╭─ Supplied records

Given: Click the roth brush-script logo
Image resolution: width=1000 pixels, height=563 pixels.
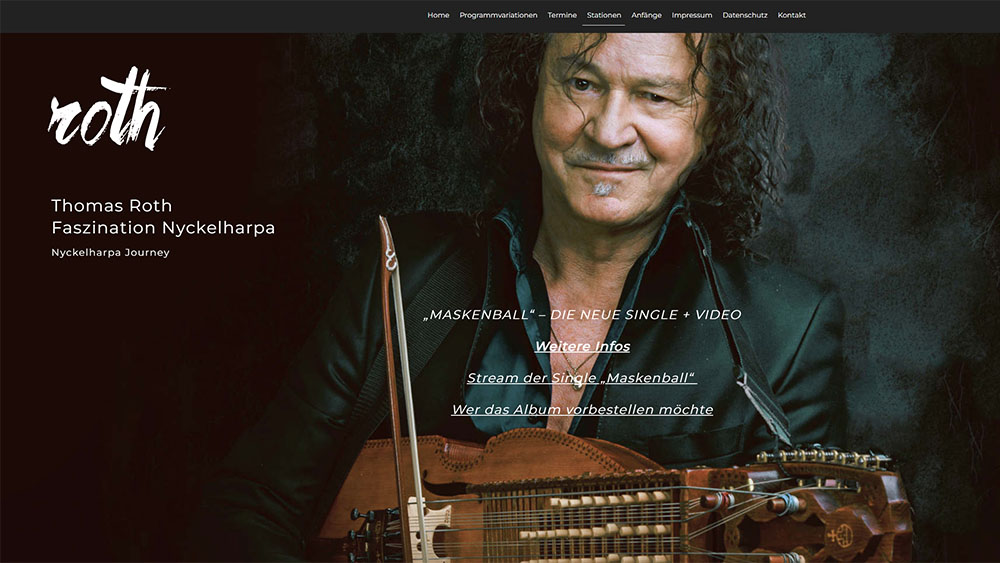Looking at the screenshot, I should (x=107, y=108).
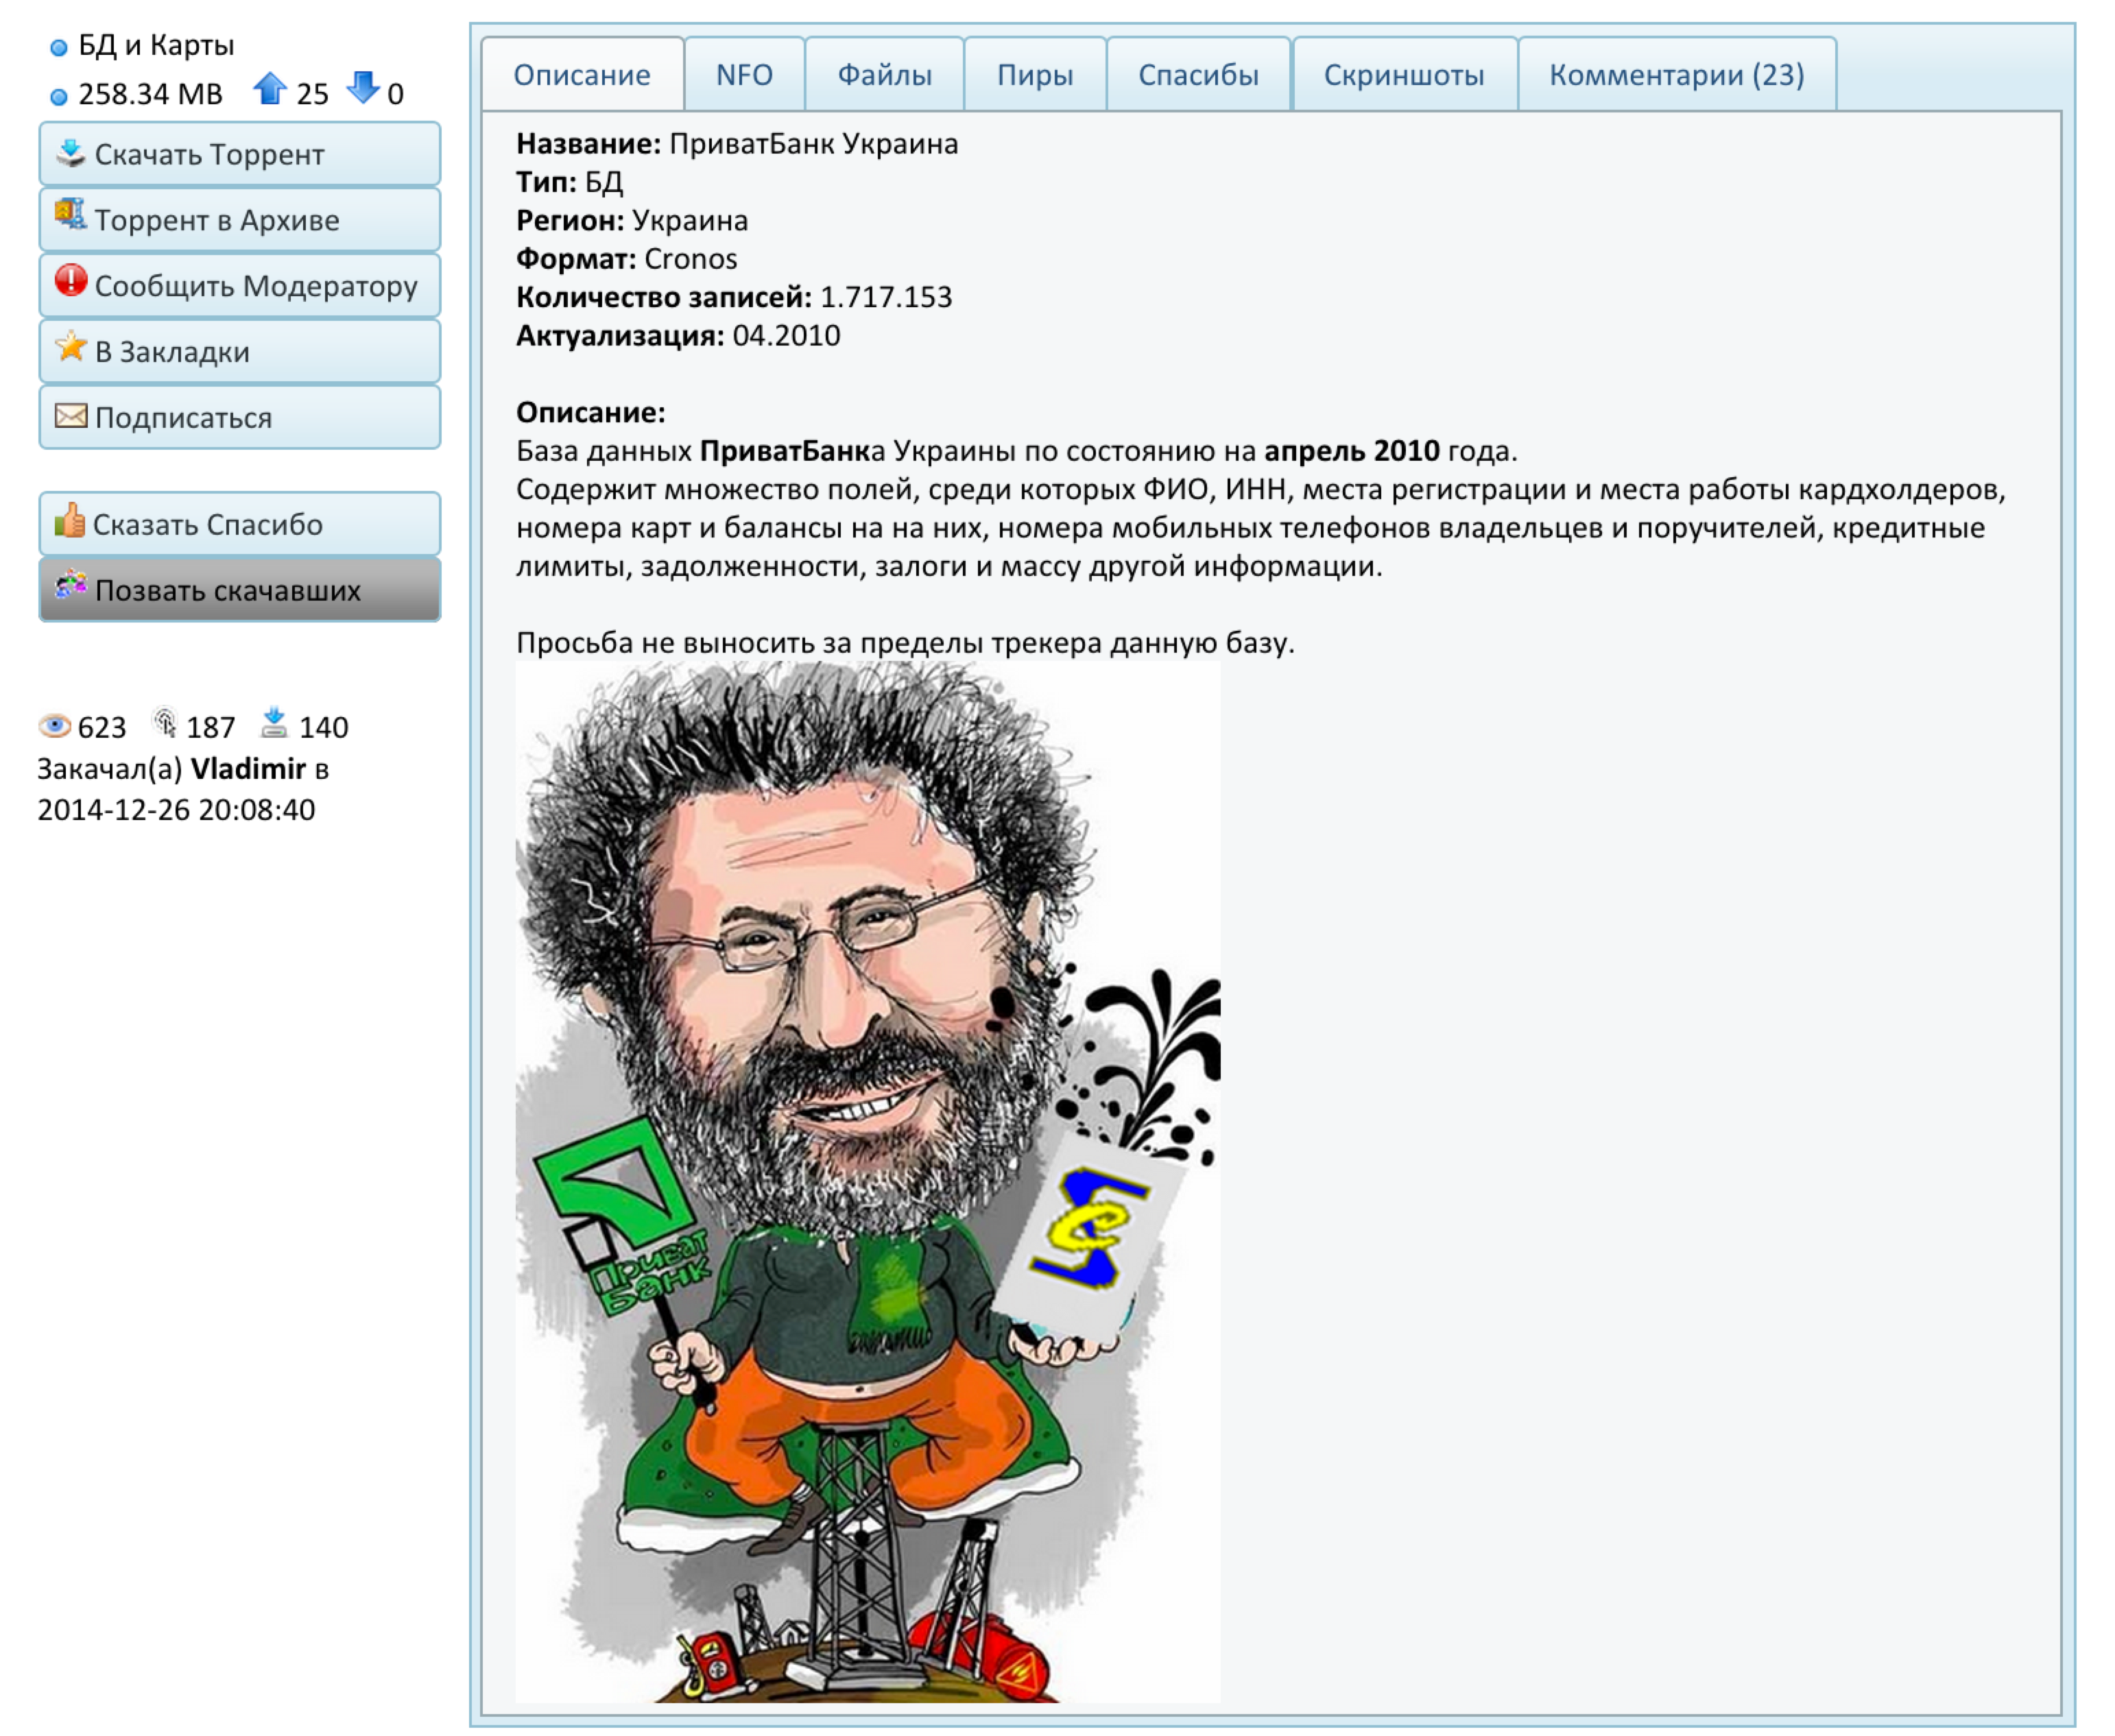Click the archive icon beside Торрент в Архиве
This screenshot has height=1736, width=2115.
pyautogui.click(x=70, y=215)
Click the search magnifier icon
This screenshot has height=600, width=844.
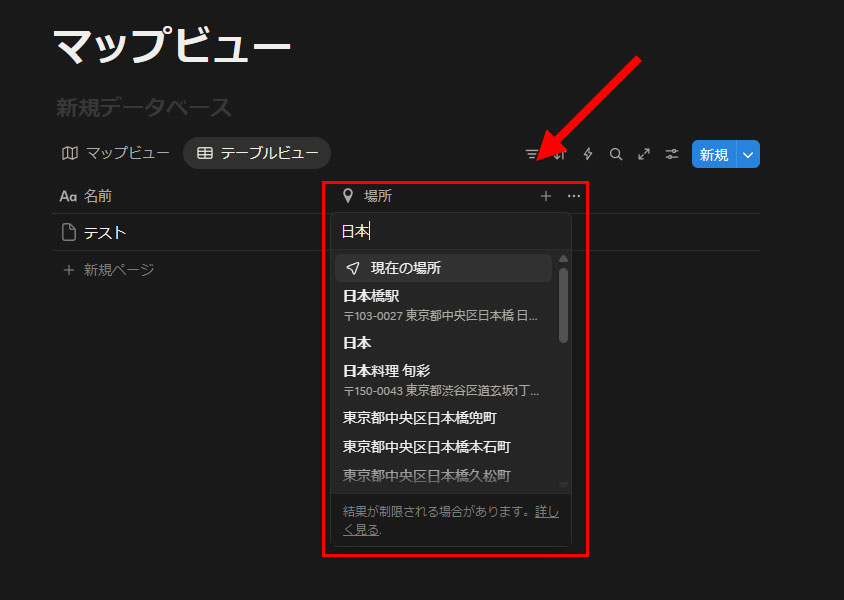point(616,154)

╰─

**Problem details:**
Format every line of the items above as a JSON list of strings, one string per line, with blank lines skipped. Leave the pictures out of the list.

**Response for this exercise:**
[
  "Given: Click the roth brush-script logo",
  "Image resolution: width=1000 pixels, height=563 pixels.",
  "Looking at the screenshot, I should (x=107, y=108).",
  "Click the archive icon beside Торрент в Архиве",
  "This screenshot has height=1736, width=2115.",
  "pyautogui.click(x=70, y=215)",
  "Click the search magnifier icon",
  "This screenshot has height=600, width=844.",
  "point(616,154)"
]